The following article can be found at the Mutual Art site:
Earlier in July, British painter Leon Kossoff passed away. Sometime between 1939 and 1943, he entered the local museums at King’s Lynn, the Norfolk town in which the painter spent three years as a wartime evacuee. Here he saw paintings by local brothers, Thomas and Henry Baines, depicting the town’s famous-ish architecture (Daniel Defoe described the place as “well built” in the early 1700s).
This was Kossoff’s first experience of the productive tension between two-dimensional painting and three-dimensional structure; his first intimation of how the flat, framed surface could hold interior space and exterior space at once. It was the experience of leaving London, the buildings which had surrounded him in his native Islington falling away as he left for more rural surroundings, which piqued his interest in architectural painting. A sketch done during this time of the local King’s Lynn Customs House is Kossoff’s first architectural study. Later, he made pictures with oil paint so thick it was more like a built environment than a painted one, allowing the material to fall away from the surface and be rebuilt in waves.
The Baines brothers made technically neat, emotionally sentimental studies of the town’s North Gate, the Kettle Mill, the squat, brick-worked, 15th Century Red Mount chapel. Thomas Baines and others also painted several views of the Greyfriars Tower in Norfolk. The tower stands firm and alone, the only surviving fragment of the Franciscan monastery which was demolished after Henry VIII’s dissolution. Today, it is recognised as the finest among the three surviving Fransiscan monastery towers in England.
Thomas Baines depicts the tower standing proud in the far right of the frame, facing down a blazing wave of nimbus cloud at sunset. The shorter buildings around it are as subservient as the cows in the foreground, lying at the feet of two upright humans. The dominion of man over animal is clear in the painting’s composition, but the tower itself seems to suggest a structural means by which man can reach towards the divine.

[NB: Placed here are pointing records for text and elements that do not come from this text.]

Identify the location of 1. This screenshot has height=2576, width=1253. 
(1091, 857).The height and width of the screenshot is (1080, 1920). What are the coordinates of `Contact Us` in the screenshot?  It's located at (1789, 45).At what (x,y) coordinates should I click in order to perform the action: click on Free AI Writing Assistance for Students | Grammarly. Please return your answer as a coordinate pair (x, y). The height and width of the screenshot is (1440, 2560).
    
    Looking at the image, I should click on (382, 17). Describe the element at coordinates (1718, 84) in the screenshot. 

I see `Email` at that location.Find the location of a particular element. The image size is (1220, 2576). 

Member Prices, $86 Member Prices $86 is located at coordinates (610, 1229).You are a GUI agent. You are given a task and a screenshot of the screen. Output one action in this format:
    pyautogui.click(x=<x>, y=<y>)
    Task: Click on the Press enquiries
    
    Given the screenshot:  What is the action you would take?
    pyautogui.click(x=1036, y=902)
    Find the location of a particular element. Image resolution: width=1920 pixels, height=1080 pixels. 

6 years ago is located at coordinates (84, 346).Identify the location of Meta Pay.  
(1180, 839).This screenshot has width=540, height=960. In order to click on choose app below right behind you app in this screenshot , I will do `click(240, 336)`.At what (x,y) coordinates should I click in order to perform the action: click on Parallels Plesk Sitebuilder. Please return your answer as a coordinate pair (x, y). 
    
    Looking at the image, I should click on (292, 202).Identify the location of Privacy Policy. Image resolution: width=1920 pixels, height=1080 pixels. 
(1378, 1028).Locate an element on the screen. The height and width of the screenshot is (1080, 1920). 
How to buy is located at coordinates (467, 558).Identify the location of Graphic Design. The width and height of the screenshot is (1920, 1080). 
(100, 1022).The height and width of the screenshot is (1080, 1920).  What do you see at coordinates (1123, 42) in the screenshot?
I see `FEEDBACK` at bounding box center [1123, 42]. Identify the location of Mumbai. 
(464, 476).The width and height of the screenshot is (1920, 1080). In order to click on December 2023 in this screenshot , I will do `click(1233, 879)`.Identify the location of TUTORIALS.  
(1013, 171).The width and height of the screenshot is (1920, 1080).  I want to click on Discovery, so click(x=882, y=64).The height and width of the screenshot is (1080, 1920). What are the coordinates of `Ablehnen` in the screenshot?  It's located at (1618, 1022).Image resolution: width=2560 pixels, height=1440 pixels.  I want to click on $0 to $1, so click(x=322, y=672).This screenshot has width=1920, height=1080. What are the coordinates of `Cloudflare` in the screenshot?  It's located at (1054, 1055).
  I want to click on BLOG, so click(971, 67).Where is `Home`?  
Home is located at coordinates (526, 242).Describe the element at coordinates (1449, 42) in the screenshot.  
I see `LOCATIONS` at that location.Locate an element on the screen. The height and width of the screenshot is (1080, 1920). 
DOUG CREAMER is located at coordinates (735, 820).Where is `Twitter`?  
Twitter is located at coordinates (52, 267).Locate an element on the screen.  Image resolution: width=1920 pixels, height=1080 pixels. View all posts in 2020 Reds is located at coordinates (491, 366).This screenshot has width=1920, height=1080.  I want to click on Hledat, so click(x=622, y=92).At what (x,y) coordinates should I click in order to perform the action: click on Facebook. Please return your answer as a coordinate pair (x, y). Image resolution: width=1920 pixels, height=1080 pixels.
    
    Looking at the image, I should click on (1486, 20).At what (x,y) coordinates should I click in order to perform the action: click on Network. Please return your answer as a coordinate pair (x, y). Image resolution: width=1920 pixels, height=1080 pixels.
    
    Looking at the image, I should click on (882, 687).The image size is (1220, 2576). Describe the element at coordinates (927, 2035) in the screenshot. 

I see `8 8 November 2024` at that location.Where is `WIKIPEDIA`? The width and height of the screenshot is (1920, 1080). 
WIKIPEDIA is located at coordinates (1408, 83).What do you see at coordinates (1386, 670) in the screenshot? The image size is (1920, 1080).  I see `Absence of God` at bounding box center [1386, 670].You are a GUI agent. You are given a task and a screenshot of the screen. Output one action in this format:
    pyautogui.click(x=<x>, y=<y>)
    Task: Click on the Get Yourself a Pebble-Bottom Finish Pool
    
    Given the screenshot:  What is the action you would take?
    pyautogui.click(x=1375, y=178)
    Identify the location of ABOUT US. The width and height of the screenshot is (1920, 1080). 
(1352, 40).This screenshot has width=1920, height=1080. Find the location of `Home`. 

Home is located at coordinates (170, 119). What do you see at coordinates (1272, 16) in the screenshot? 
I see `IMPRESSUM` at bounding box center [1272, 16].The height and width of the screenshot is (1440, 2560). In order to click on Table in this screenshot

To Kossoff’s young mind, the painting would’ve echoed the newspaper images showing blitzed London burning behind St Paul’s cathedral. Much less a case of man challenging the divine, great architecture came to symbolise, for Kossoff and the artists of post-war Europe, the rebuilding of the human soul after the inimitable evils of the holocaust, the blitz and the “moral bombing” of Germany by the victorious allies.
After returning to a bombed-out London, Kossoff began a career of architectural painting, which in turn informed his intimate brand of formal portraiture. The house he had grown up in had been razed to the ground by German bombs, and much of the London landscape underwent significant change in the rebuilding process.
St Paul’s Cathedral became a symbol of London’s resistance, of home-front stoicism, as it withstood the blitz. Kossoff complicates this line of thought with his painting, Small Landscape With St Paul’s (1960), a thick, swathy abstract in monochrome, diminutive in size. It has none of the upright architectural theism of the Baines monastery tower. Through the viscous, massy material of his own grave architecture, Kossoff communicates the difficulty of wading through post-war fallout.
A portrait from the same year, simply entitled Head (1960) has a similar vibe, the low-drooping of the sitter’s forehead seeming troubled, disgruntled, the currents of thick paint dissolving their form into the abstract
By the 1980s and 1990s, Kossoff built up the layers of his paint to a more firmly structural, figurative end. One of his self portraits from 1972 shows the angle of the head inclining slightly in comparison to earlier portraits. Later still, his celebrated portrait of his brother, Chaim, shows a proud and firm sitter, chin raised, hands locked like buttresses, looking down at the viewer. Maybe even a little haughty. It’s not dissimilar, in manner and attitude, from the dramatic perspective of his famous views of Christ Church, Spitalfields.
Even as he builds form throughout the decades, Kossoff’s paintings still always reverberate with some sonorous and unsettling boom, still rush and flow with the headlong motion of time. The sheer drama of a 1990 preparatory sketch for one of his Christ Church paintings is sufficient to show this.
Some of what moves Kossoff’s best paintings, however, is a certain warmth, a faith in the human animal, and an embodied, tangible sensation of London community. Perhaps this is best communicated by his series of swimming pool paintings. Like Kossoff’s paint dripping off the canvas and being reapplied, the water drips from the skins of the bathers. (The heavily-applied oils of many Kossoff or Aeurbach paintings are so thick that they hover between matter-states, half solid half liquid, never truly dry [like an ancient stained-glass window bulging at the bottom]). Similarly, the people captured merge and mingle with the water. Osmosis occurs between their bodies, between the waters, the different kinds of interiority going on here, all suffused with a natural sunlight which glints artificially off the poolwater. There’s a sense of true community, a dialogue between water and structure which includes the human.
Sometimes, things need to fall away to find their form. Kossoff, who built paintings, knew the differences and the non-differences between structure and fluidity, whose fluxes might be the roots of the human soul.